The authors have tested the automatic calibration module on several different UDS models and configurations. During the analysis, a number of problems and limitations emerged. First of all, it is necessary to mention some limitations regarding the SWMM5. If the modeled system only contains pipes, the excess water that infiltrates into the soil within the pervious areas is not included in the runoff calculations; typically, this is not an issue. This becomes a problem once there are ditches in the model into which the water exfiltrates from the ground. For such cases, it is necessary to include aquifers in the model and connect them to some junctions, similarly to surface catchments. The area of such catchment is usually estimated using surface elevation models, and therefore, it often does not coincide with the area of the groundwater basin (for example, part of precipitation that infiltrated into the soil in other catchments may exfiltrate into a ditch within another catchment). Therefore, it is suggested to adjust the size of the aquifers during the calibration. As such adjustment changes the size of the catchments in the model, it is evident that the modeler must be extra diligent when assessing and ensuring the model performance during different scenarios and flow regimes.
The second calibration option (B) contains five parameters, which may be calibrated simultaneously. It is possible to increase this number in the future, but a large number of parameters often give unrealistic results, especially in the case of a low number of measurements. Additionally, the addition of parameters may increase the number of errors in the simulations, as in some cases, the SWMM stops the calculation during calibration.

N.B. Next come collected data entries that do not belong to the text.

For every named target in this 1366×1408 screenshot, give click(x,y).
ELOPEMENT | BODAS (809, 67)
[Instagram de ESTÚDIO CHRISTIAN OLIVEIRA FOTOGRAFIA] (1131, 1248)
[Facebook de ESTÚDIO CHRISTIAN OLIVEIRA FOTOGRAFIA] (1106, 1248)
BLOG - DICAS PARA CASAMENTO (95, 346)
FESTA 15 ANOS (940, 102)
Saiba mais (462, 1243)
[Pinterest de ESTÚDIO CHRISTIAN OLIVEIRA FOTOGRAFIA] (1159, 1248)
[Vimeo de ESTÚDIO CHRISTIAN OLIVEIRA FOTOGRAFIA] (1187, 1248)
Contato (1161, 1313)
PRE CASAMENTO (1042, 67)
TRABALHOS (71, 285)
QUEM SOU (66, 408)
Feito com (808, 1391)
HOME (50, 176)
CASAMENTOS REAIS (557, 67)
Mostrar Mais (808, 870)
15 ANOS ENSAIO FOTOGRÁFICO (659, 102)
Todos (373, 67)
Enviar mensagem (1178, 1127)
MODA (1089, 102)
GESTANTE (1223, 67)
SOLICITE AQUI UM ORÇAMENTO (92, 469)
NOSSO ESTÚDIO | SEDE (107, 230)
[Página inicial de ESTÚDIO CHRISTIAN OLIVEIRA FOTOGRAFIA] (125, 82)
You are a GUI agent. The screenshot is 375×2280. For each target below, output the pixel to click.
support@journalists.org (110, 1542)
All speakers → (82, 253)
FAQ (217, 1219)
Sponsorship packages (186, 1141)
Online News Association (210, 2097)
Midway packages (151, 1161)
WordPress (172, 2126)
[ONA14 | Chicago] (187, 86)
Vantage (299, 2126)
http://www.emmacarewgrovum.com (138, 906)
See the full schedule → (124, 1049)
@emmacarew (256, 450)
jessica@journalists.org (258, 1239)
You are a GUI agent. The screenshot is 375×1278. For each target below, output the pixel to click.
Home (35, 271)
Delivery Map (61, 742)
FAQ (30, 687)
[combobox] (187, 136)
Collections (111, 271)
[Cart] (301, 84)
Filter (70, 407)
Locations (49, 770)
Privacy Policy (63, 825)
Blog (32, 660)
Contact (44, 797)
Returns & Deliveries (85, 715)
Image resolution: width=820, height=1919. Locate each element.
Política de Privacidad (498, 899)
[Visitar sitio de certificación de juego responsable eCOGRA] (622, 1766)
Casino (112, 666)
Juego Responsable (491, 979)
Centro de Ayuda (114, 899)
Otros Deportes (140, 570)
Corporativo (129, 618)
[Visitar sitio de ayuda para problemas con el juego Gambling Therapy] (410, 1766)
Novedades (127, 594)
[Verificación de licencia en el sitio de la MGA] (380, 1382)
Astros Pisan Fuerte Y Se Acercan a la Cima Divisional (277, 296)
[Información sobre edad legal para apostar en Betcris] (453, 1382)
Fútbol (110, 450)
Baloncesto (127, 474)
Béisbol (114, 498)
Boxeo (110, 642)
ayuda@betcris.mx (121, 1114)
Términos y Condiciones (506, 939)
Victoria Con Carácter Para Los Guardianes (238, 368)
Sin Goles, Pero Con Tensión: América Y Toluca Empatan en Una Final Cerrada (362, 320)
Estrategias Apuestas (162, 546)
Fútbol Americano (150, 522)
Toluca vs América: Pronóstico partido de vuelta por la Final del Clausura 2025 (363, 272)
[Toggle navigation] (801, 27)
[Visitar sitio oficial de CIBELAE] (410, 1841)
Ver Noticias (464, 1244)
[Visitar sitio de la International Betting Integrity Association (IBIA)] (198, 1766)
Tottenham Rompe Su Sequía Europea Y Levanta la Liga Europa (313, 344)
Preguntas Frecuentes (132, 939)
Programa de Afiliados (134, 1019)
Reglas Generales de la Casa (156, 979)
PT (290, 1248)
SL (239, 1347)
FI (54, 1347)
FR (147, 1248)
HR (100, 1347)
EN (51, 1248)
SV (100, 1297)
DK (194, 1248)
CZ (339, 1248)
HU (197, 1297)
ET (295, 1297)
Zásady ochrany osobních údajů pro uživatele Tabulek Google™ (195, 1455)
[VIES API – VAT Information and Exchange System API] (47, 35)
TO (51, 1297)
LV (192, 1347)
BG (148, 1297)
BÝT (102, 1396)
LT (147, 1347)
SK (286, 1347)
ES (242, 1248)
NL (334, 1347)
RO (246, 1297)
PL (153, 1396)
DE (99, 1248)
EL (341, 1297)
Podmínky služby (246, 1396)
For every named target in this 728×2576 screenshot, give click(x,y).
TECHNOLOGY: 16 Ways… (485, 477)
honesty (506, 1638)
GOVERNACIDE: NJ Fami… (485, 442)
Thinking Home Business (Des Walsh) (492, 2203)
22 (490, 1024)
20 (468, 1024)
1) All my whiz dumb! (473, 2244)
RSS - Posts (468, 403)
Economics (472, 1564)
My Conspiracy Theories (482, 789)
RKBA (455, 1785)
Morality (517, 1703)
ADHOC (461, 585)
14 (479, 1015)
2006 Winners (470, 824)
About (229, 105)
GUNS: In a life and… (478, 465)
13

The termination of the process of calculation is typically related to the selected calibration parameters, and it refers to conflicts between different parameters and their limits. In such cases, it is suggested to exclude some of the calibration parameters and perform an initial sensitivity study to analyze the impact of different parameters on the calibration and SWMM performance in general. The initial feedback on the calibration is provided in the MS Excel UI through the process finish code. The error messages are given through eight different states. These states give an instant overview to the user on the background of calibration failure (e.g., if the input parameters were improperly selected or if the selected precision was too small) or success (e.g., giving an indication on the lowest relative error). Additionally, as a source of reference and self-help, a worksheet containing a list of SWMM errors with their short descriptions was added to the Excel workbook. The addition of this worksheet is supposed to provide a quick and low-effort means of looking up the potential reasons why the program does not work as expected.

5. Conclusions

  • A dynamic link library was created for the automatic calibration of urban drainage system models in SWMM5. It is possible to use the DLL in MS Excel, as well as in other computer programs. In this study, the user interface for the automatic calibration module was created in MS Excel.
  • MS Excel was selected because it has several built-in analysis and visualization capabilities, and it is a familiar software for the potential users.
  • The initial testing of the calibration module pointed out several limitations both in the SWMM5 and the module itself. These limitations must be considered and addressed during the calibration and usage of the hydraulic model. The reduction in the limitations is an on-going task, as is the creation of a dedicated help file and user manual to support the potential users of the module.
  • Automatic model calibration may still be arduous and time consuming, as the number of parameters that must be included in the calibration can be high. For such cases, parallel computation may be used.
  • Upon request, the automatic calibration module is freely available to all interested parties.

Author Contributions

Conceptualization, I.A., A.V. and N.K.; methodology, I.A. and A.V.; software development, A.V. and K.S.; validation, I.A., K.K. and K.S.; writing—original draft preparation, I.A., A.V., N.K., K.K. and M.T.; writing—review and editing, I.A., A.V., N.K., K.K., M.T. and K.S.; visualization, K.K., M.T. and K.S. All authors have read and agreed to the published version of the manuscript.

Funding

This work was supported by the Estonian Research Council, grant number PRG667, and the European Union (European Regional Development Fund) Interreg Baltic Sea Region Programme, grant number #R093.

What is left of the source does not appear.